Technology simply has become far too complex to be reasonably secure, even if you have the financial firepower of being Apple, Sony, Microsoft, Nintendo or Amazon.

Agreed.

If it installs updates without requiring you to specify the desired updates explicitly (i.e. by cryptographic hash), it should not be considered "your" device from a security perspective.

This 100%.
> My expectation is that all NSA CNSA[1] encryption standards are backdoored at the implementation level (by the NSA who uses Suite A for its own communication and I suspect military communications outside of that in weapons systems that can fall into enemy hands)

CNSA / NSA Suite B are pretty much entirely public encryption standards that have stood up to public scrutiny for decades at this point.

They are also approved by the USA to encrypt TS SCI information, why would they approve that if they had backdoors?.

Why would they have Suite A then?
> Why would they have Suite A then?

Because Suite A are a set of non public algorithms that are used to encrypt data.

Them being non public makes it harder to workout how to decrypt the data.

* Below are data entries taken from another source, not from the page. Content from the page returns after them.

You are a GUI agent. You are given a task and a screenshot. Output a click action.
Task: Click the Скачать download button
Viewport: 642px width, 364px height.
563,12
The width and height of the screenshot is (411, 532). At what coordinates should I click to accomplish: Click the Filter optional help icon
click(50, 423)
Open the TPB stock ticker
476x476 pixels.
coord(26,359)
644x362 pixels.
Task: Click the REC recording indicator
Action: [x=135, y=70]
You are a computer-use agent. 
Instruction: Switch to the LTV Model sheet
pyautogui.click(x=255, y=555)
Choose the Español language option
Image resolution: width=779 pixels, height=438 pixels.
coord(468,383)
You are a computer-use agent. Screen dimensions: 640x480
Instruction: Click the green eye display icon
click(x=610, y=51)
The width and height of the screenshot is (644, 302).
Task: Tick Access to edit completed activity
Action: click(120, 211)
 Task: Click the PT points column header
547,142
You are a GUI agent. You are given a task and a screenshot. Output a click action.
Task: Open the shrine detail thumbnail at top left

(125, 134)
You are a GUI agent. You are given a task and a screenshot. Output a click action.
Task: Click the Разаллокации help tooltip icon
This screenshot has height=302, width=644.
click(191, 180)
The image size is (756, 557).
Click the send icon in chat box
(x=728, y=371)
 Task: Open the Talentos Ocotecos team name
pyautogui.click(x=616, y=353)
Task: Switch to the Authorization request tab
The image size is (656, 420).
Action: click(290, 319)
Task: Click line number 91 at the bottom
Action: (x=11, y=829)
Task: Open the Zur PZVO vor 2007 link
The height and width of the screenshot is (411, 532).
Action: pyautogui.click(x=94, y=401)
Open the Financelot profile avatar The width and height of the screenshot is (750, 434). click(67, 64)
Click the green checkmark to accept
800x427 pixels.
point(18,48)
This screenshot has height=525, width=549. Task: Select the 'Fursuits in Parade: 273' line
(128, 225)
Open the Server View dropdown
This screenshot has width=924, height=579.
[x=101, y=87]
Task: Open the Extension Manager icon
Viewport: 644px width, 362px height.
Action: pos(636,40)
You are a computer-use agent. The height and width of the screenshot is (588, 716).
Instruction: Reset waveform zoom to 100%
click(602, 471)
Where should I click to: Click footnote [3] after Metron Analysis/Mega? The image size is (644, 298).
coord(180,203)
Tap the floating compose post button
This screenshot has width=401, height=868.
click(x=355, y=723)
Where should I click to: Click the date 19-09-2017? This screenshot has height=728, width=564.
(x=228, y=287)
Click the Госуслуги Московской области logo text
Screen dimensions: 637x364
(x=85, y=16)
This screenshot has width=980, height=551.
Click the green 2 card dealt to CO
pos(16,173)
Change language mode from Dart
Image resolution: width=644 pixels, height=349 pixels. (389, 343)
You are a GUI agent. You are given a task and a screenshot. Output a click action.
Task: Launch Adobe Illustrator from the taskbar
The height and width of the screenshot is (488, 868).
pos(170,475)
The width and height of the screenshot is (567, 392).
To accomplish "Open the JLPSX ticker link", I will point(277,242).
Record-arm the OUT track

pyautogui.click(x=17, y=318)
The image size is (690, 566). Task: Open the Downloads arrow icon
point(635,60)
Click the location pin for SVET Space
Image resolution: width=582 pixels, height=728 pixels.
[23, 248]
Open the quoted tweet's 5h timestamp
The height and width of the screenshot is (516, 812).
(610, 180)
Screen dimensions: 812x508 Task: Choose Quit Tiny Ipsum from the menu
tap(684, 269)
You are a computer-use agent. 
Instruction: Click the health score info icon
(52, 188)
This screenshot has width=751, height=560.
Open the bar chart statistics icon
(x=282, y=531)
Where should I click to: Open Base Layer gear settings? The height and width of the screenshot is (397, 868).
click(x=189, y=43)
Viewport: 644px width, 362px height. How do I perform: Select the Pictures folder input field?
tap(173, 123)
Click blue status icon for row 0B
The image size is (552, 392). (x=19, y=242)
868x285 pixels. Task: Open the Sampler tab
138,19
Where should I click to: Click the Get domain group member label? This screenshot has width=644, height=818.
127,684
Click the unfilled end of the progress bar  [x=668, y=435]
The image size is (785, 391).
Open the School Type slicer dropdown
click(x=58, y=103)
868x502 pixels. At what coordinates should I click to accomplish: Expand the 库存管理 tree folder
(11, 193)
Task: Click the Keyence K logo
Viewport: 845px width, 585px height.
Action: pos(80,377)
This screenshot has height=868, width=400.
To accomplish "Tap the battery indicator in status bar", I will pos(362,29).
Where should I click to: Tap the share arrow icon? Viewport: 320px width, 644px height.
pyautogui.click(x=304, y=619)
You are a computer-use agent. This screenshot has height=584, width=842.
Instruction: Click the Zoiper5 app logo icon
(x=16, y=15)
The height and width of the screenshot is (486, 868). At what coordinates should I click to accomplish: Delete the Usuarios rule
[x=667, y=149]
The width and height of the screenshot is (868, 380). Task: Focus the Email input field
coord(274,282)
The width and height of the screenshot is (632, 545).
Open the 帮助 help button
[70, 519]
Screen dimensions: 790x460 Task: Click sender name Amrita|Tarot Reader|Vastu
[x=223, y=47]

They are also likely protected against a number of attacks that aren't public, even if these attacks aren't feasible against current algorithms.

>They are also likely protected against a number of attacks that aren't public

For reference, see DES, where the NSA adjusted the algorithm to protect from a not publicly understood differential cryptanalysis attack. Many people claimed that the adjustment by the NSA was clear backdooring, though we know that was not true.

It was however purposely deficient in the length of its key, allegedly because "it was good enough" and for export reasons, but also because the NSA considered it easy enough to brute force.

"even if these attacks aren't feasible against current algorithms" lol, ok, if you say so....
This article isn't spreading any propaganda against encryption. If anything, it makes the case that new backdoors are not needed.